Ich gehöre zu denjenigen, die vor einiger Zeit in eine sanierte Wohnung in unmittelbarer Nähe des Boxhagener Platz gezogen sind; d.h. ich wohne in einer bevorzugten Wohnlage.
Mich stört es überhaupt nicht, daß Wohnraum in diesem Teil Berlins relativ teuer ist. Guter Wohnraum in guten Lagen ist nie preisgünstig.
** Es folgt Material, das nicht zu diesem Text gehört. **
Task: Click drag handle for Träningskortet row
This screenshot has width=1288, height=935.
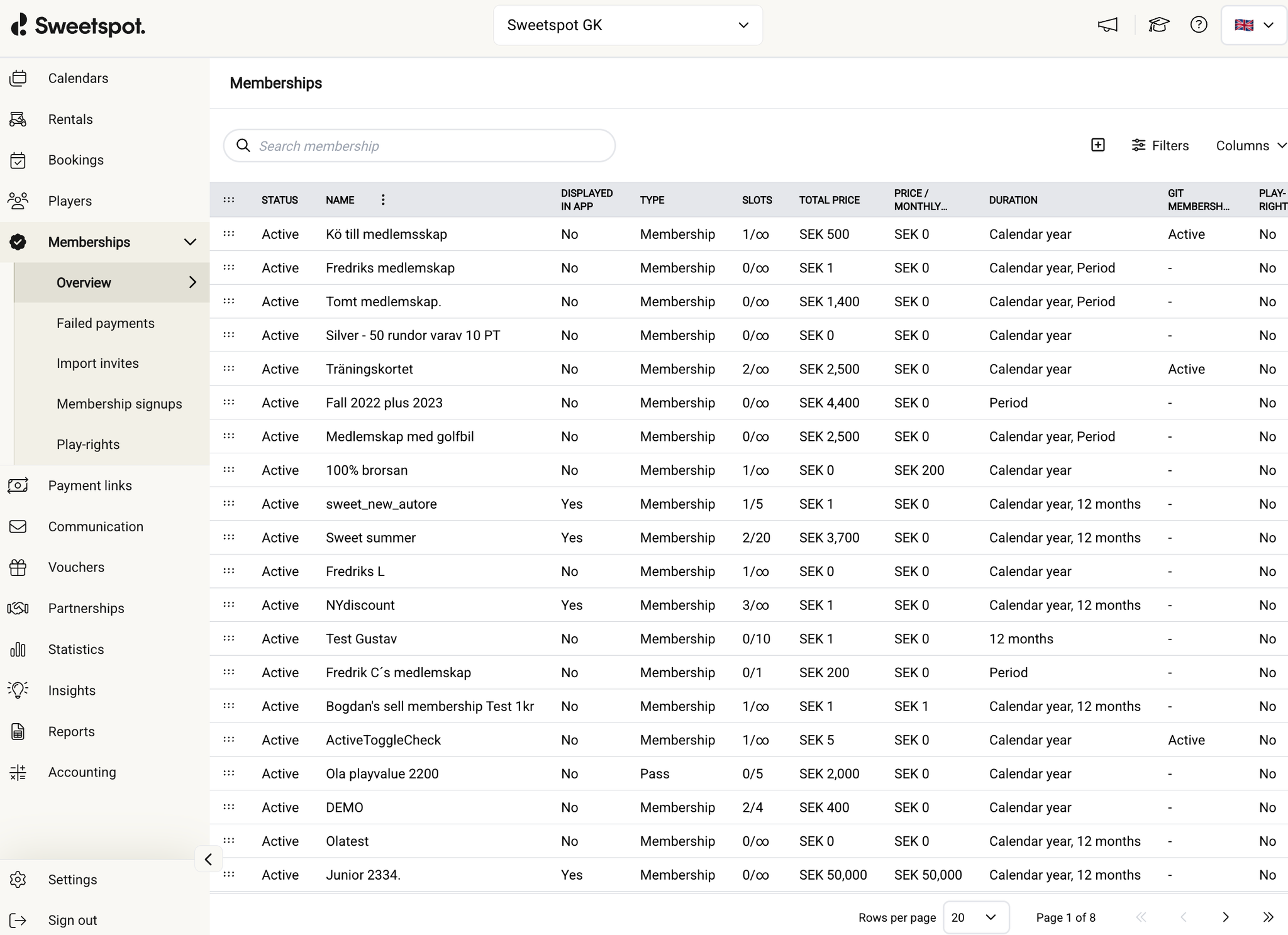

Wer sich einen solchen Luxus nicht leisten kann/will, muß in preisgünstigere Stadtteile ausweichen.
Die häufig zitierte sanierte 65 qm Altbauwohnung in Friedrichshain, die bis vor kurzem noch für ein Schnäppchen zu haben war, ist natürlich auch so ein Schmarn: Ich zahle jedoch für eine solche Wohnung nur ca. 20 % meines monatlichen Nettoeinkommens.
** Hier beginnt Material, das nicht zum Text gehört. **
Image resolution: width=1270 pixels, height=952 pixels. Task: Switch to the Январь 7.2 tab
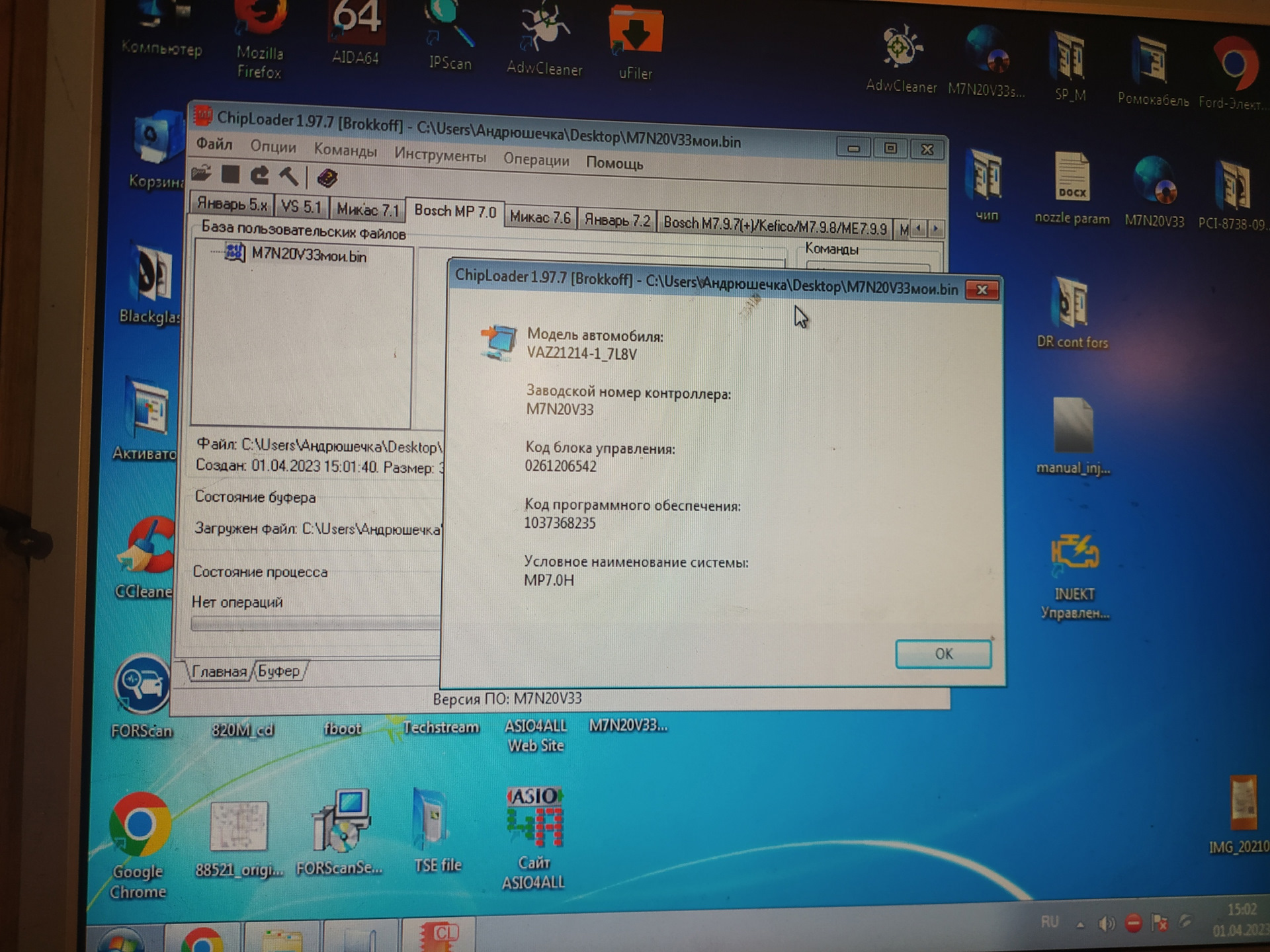pyautogui.click(x=616, y=220)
Bevor jetzt die üblichen (linken) Neiddebatten starten: Seid doch froh, daß es wenigstens ein paar Steuerzahler in Friedrichshain gibt, die eure Fettlebe bezahlen!
Ich hab dann dazu eine Replik verfasst, die dem Tagesspiegel für sein Forum wohl zu handgreiflich war. Tja, veröffentliche ich sie halt hier:
Ein herzliches Grüß Gott,
lieber Neu-Friedrichshainer! Schon bitter, da hat man es erfolgreich aus der Heimat nach Berlin geschafft, um mit seinen 2.500,- netto am Boxhagener Platz den dicken Oberschichtler raushängen zu lassen und sich unter den zahllosen Gasheizpilzen der Strassenkneipen die Fontanelle zu bräunen - und dann versaut einem der Harz IV - Pöbel hier das Ambiente. Lässt seine Tölen überall auf die Gehwege scheißen, wählt völlig widersinnig Mediaspree ab und kauft auf dem Boxi-Wochenmarkt abgepacktes 1-Euro-Fleisch und Gammelbananen bei den Ramschhändlern. Ein Jammer das Deine Kohle nicht für die Mieten am Kollwitzplatz gereicht hat, ist es nicht? Aber keine Sorge, bald sind wir alle weg und lauern Dir bei Deinen Ausflügen an den grünen Stadtrand in den Vorstädten auf, wo wir eben auch hingehören und dann hat endlich auch in Berlin alles seine schöne Ordnung. Prosit & Servus!